Its definitely purple


----------



## SYLrules88 (Aug 5, 2010)

holy fuck thats a beautiful shade of purple!!

can you ask KXK to carefully remove the tape covering the fretboard and mail it to me please?


----------



## technomancer (Aug 5, 2010)

SYLrules88 said:


> holy fuck thats a beautiful shade of purple!!
> 
> can you ask KXK to carefully remove the tape covering the fretboard and mail it to me please?



Note the "pics do not accurately reflect the color" comment 

It may be slightly darker depending on thickness / mix / batch variance but it should be more this color... the pearl is just a bitch to photograph as I have pics of the tele that it looks like three completely different colors. 

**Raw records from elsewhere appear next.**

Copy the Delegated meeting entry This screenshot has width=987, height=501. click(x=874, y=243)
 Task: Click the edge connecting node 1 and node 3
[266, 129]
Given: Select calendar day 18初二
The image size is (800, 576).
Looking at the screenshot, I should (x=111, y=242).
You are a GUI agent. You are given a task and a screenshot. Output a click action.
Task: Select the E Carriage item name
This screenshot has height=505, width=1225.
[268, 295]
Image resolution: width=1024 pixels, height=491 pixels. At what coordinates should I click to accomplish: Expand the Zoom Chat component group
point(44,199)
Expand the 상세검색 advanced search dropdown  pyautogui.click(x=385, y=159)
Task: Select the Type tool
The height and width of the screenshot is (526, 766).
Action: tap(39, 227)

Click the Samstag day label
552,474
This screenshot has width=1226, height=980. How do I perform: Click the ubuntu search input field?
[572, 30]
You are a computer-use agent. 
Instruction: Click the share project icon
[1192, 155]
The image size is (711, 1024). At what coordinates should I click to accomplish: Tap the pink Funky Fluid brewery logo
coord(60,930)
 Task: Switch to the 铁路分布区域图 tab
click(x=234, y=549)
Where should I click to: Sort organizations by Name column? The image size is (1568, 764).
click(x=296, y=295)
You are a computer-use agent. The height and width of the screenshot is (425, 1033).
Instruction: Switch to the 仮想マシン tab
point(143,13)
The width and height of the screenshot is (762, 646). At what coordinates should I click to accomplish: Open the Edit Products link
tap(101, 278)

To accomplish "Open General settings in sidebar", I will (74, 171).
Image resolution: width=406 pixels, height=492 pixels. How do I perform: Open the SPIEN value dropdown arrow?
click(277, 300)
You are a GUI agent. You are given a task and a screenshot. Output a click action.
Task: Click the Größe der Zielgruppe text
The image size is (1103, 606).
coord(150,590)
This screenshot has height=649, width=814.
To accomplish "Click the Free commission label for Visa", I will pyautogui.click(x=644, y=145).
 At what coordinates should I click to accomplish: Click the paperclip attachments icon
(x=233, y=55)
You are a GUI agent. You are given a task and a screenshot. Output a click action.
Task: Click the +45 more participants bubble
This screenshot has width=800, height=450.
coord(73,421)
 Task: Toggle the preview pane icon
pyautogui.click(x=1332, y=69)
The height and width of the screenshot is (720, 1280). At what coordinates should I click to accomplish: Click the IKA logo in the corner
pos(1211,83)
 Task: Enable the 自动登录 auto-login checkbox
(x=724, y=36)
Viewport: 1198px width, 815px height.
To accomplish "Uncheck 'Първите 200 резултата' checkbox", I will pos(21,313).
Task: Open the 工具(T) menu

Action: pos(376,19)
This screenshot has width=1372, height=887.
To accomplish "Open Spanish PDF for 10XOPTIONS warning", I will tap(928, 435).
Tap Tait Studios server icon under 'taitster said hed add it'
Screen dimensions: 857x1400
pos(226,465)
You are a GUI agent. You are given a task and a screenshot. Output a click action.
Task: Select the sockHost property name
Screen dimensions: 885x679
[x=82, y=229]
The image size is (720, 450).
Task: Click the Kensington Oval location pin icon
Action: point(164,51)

Then again if it does look like the pics I'll still be happy as it's awesome


----------



## Ben.Last (Aug 6, 2010)

xwmucradiox said:


> Its definitely purple



Didn't need all the pics quoted 2 comments down to see that.


----------



## technomancer (Aug 8, 2010)

I got home from a week of traveling last night to find an unexpected surprise in my mailbox. The purple hardware is DONE and earlier than expected.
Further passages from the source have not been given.